1994 Cork Senior Football Championship
- Dates: 1 May 1994 – 9 October 1994
- Teams: 22
- Champions: Castlehaven (2nd title) Niall Cahalane (captain) Jim Nolan (manager)
- Runners-up: O'Donovan Rossa John O'Donovan (captain) Gene O'Driscoll (manager)

Tournament statistics
- Matches played: 23
- Goals scored: 41 (1.78 per match)
- Points scored: 431 (18.74 per match)
- Top scorer(s): Mick McCarthy (0-29)

= 1994 Cork Senior Football Championship =

Gaelic football competition

The 1994 Cork Senior Football Championship was the 106th staging of the Cork Senior Football Championship since its establishment by the Cork County Board in 1887. The draw for the opening round fixtures took place at the Cork Convention on 12 December 1993. The championship began on 1 May 1994 and ended on 9 October 1994.

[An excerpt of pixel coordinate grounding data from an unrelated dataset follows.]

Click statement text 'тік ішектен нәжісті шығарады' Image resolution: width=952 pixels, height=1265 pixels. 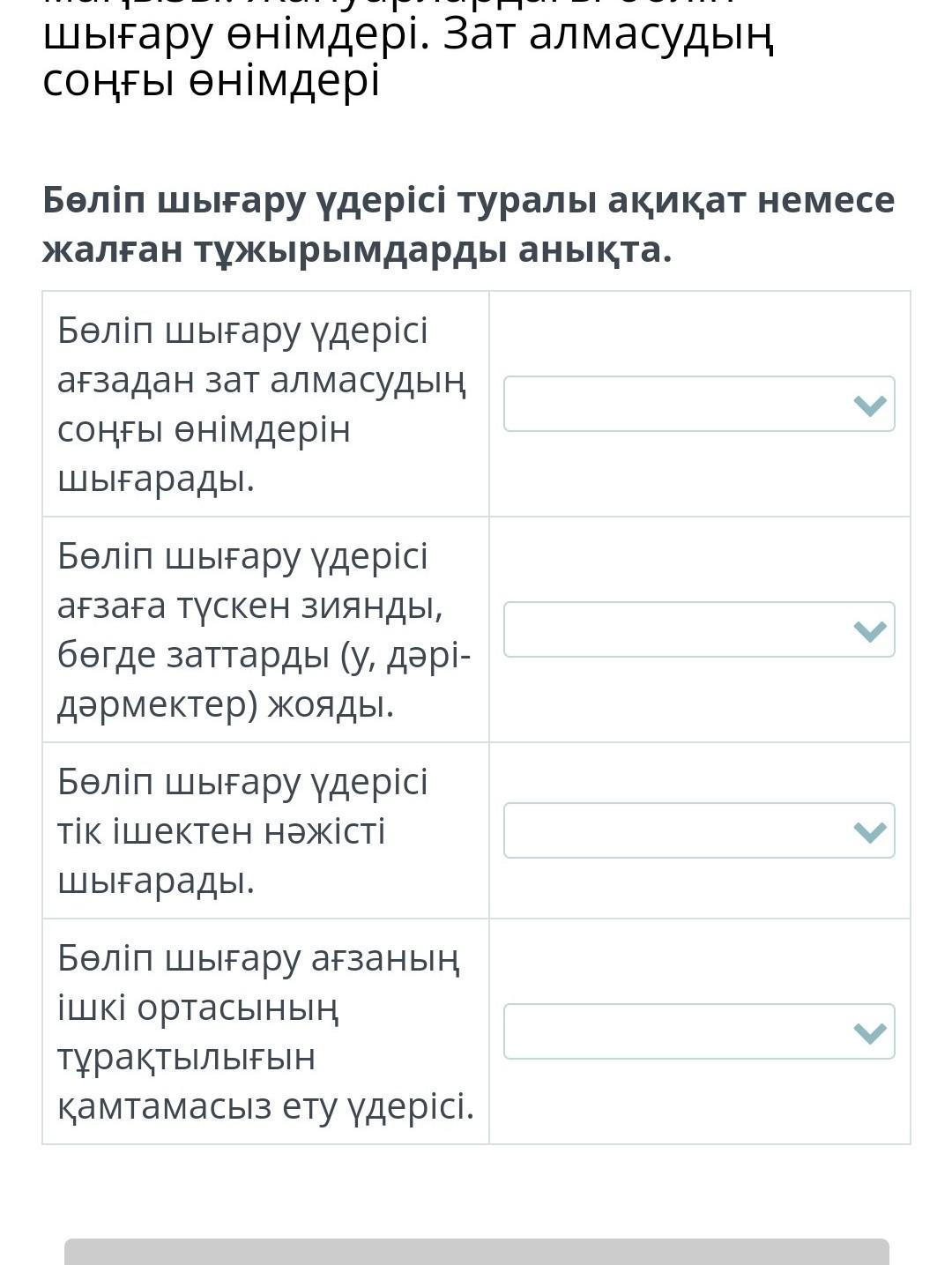(220, 831)
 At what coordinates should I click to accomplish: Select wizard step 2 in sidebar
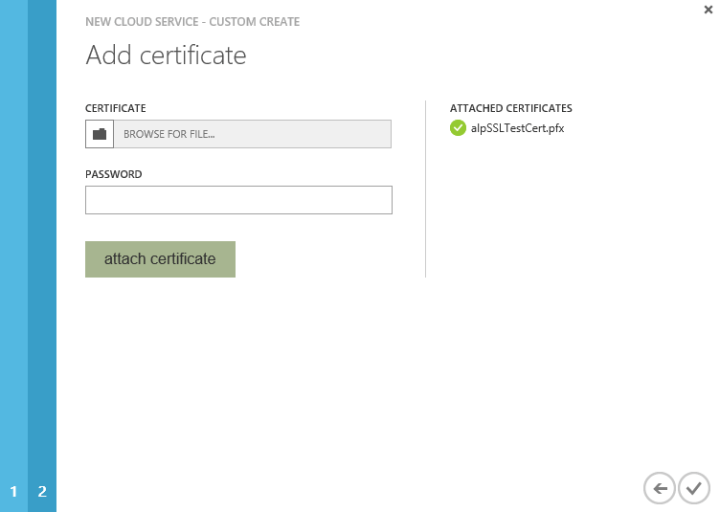point(42,492)
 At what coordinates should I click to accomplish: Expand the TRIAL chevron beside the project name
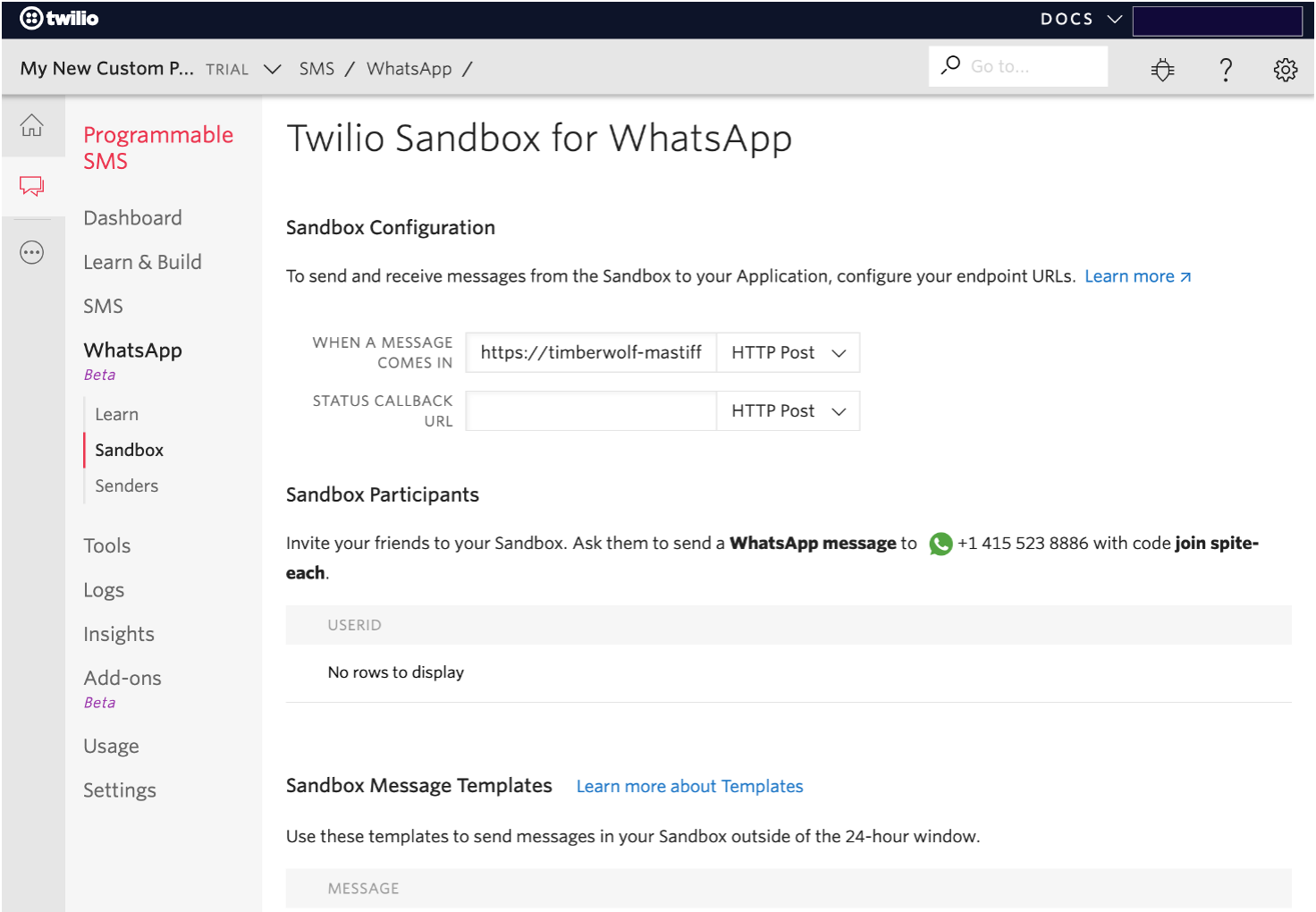click(273, 69)
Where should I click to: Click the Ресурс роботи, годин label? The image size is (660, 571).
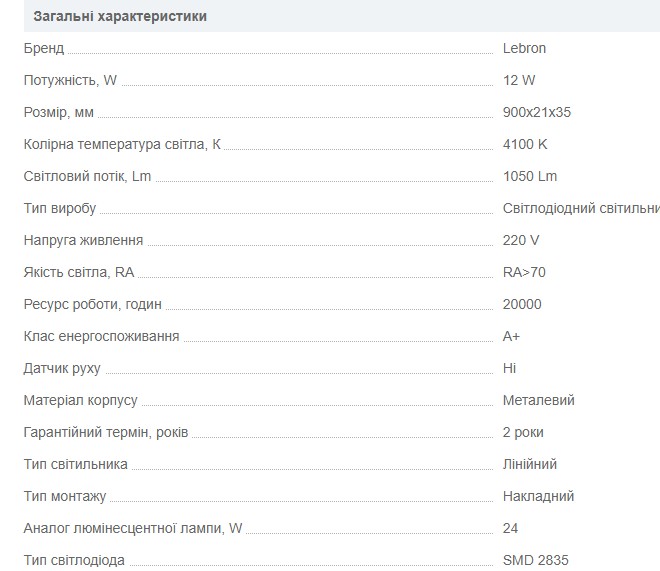pos(92,304)
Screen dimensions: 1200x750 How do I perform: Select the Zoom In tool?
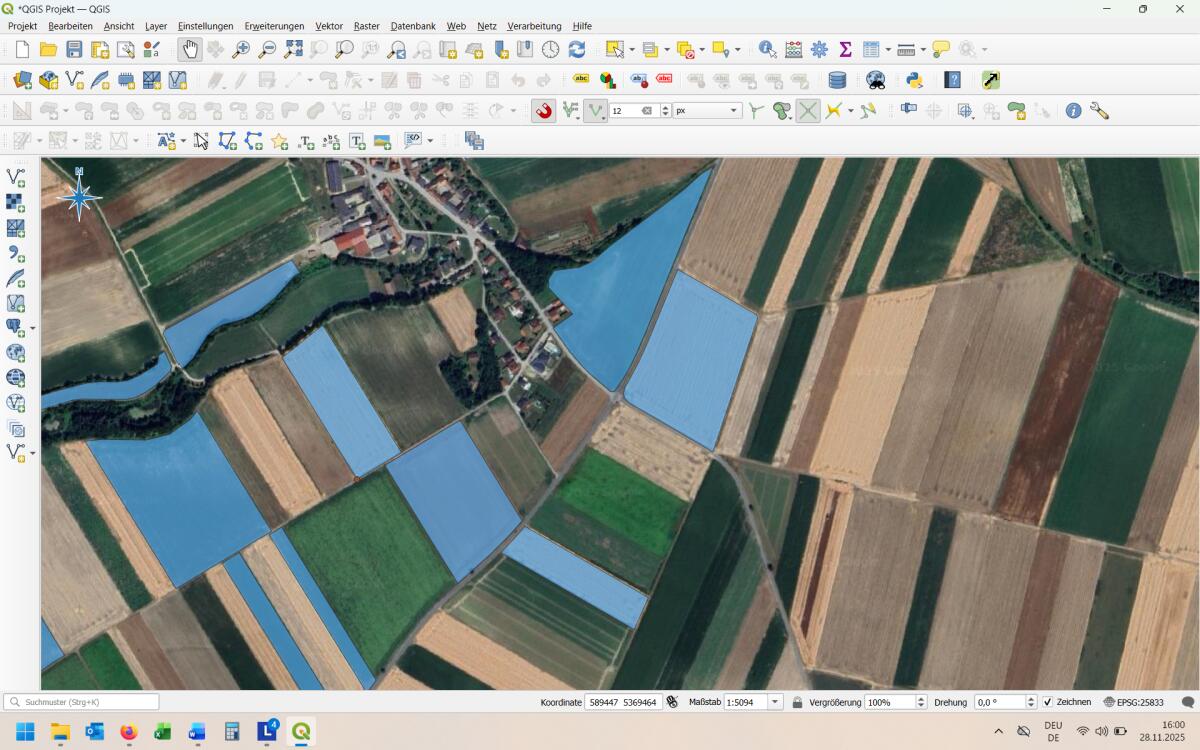click(x=242, y=48)
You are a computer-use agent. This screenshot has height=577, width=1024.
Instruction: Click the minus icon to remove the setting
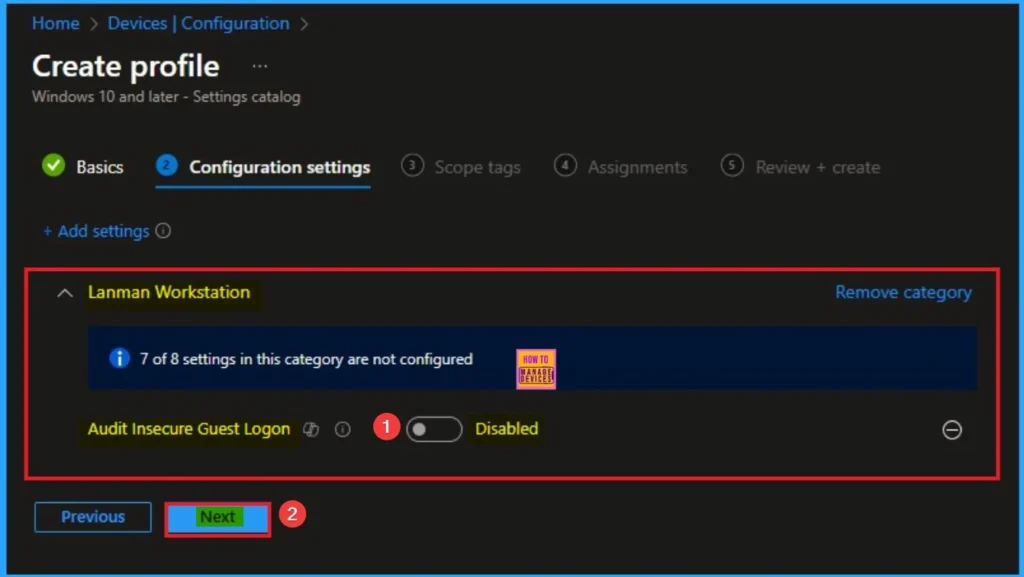pyautogui.click(x=952, y=429)
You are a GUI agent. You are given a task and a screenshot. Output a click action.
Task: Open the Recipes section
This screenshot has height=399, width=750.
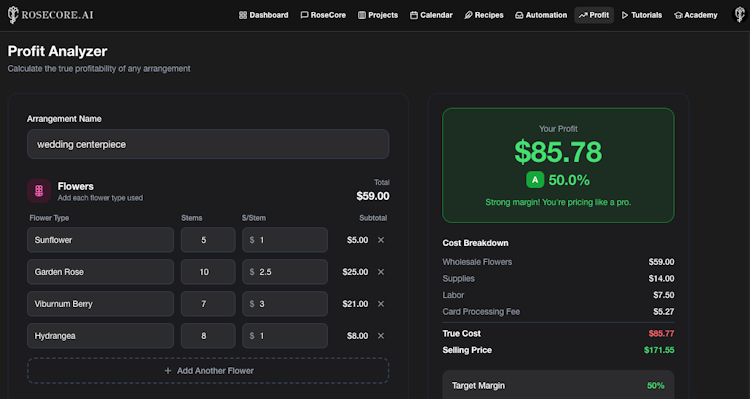click(x=484, y=15)
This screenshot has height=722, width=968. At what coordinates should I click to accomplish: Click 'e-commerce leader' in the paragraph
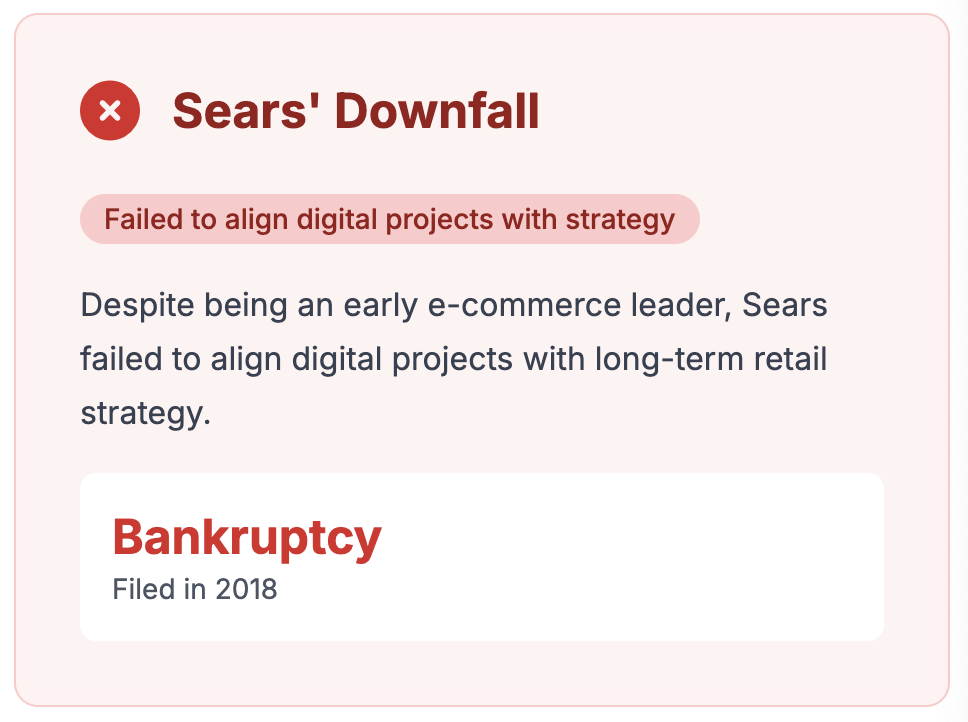tap(579, 305)
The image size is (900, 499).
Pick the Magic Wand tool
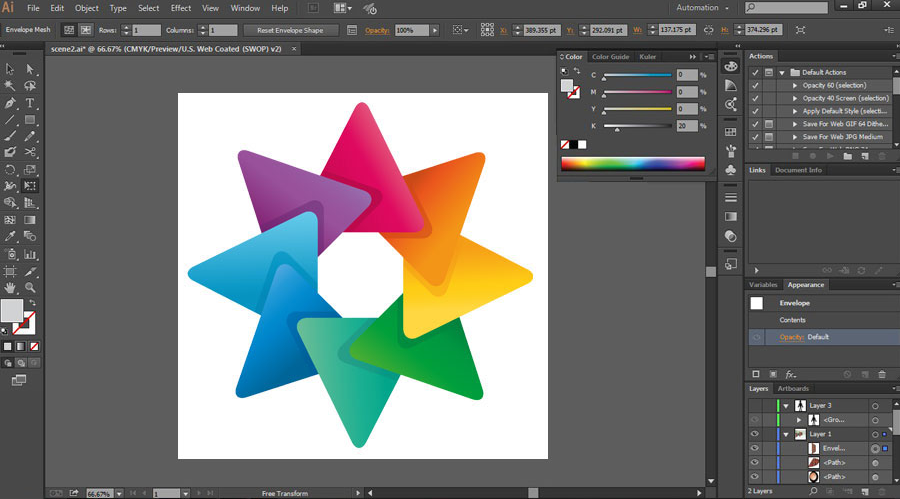tap(10, 86)
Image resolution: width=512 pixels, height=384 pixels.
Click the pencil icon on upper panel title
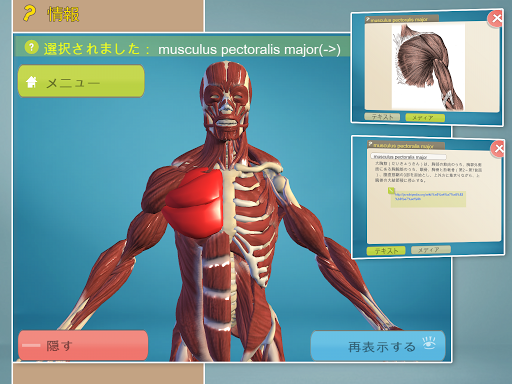(368, 19)
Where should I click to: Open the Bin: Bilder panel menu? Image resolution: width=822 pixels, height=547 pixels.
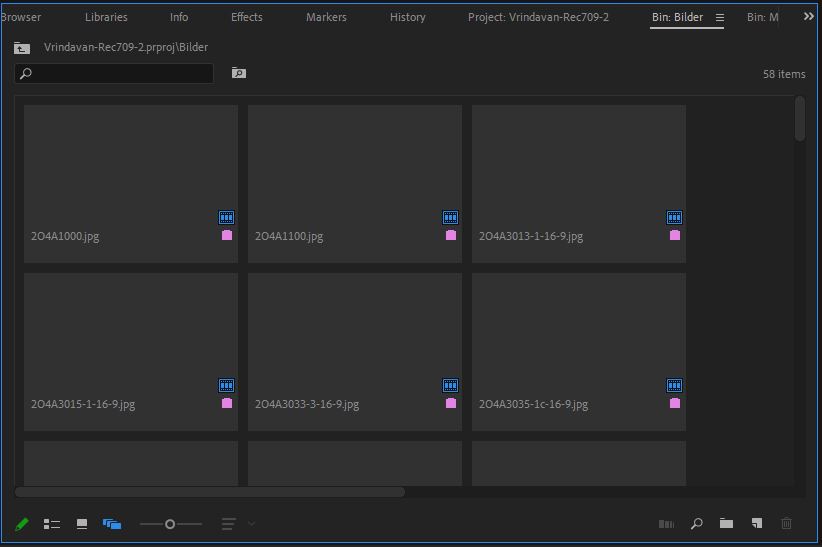pyautogui.click(x=719, y=17)
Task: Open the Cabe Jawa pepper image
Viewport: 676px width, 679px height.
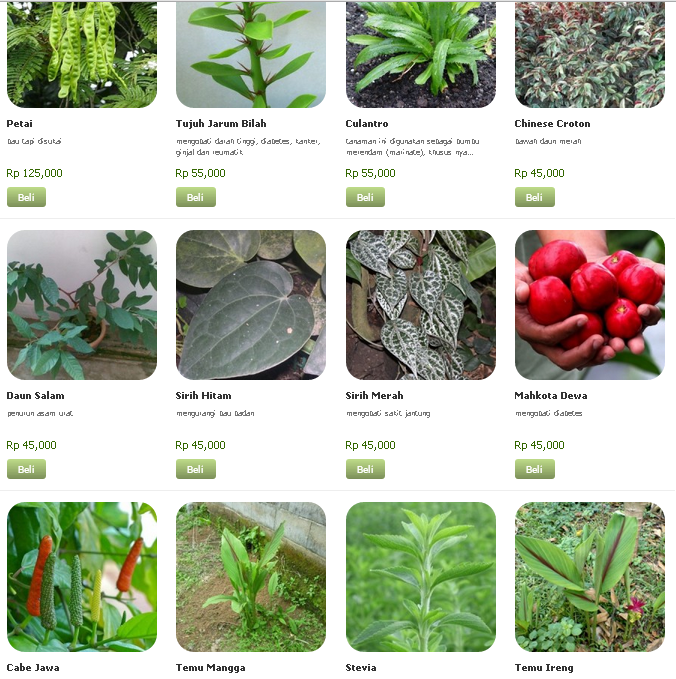Action: (x=82, y=577)
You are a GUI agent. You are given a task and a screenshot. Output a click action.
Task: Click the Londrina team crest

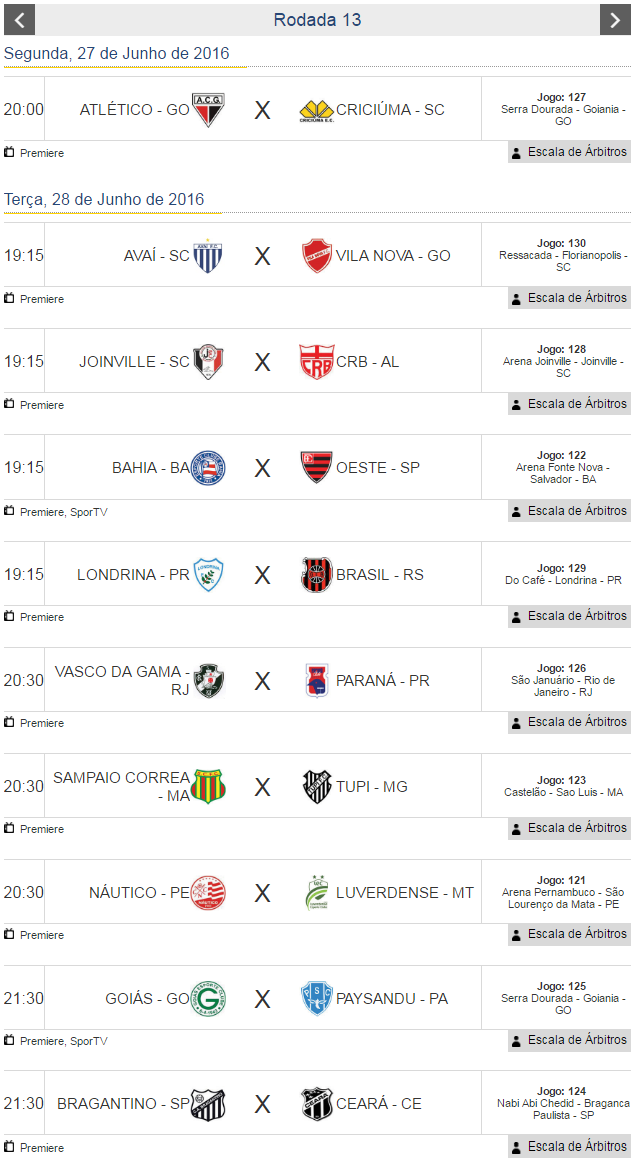click(x=208, y=575)
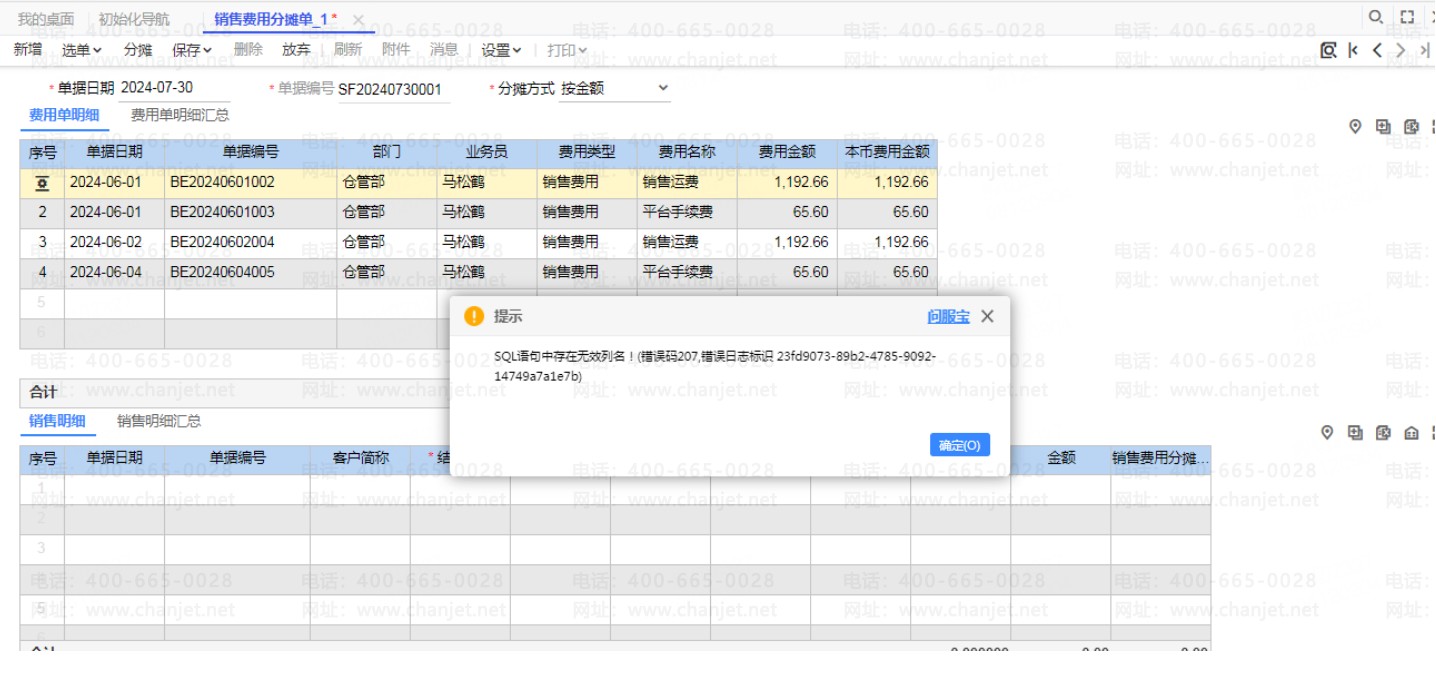
Task: Open the 设置 dropdown menu
Action: [501, 50]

Nemo Rangers entered the championship as the defending champions, however, they were defeated by Castlehaven in the semi-final stage.

On 9 October 1994, Castlehaven won the championship following a 0-12 to 0-10 defeat of O'Donovan Rossa in a final replay. This was their second championship title overall and their first title since 1989.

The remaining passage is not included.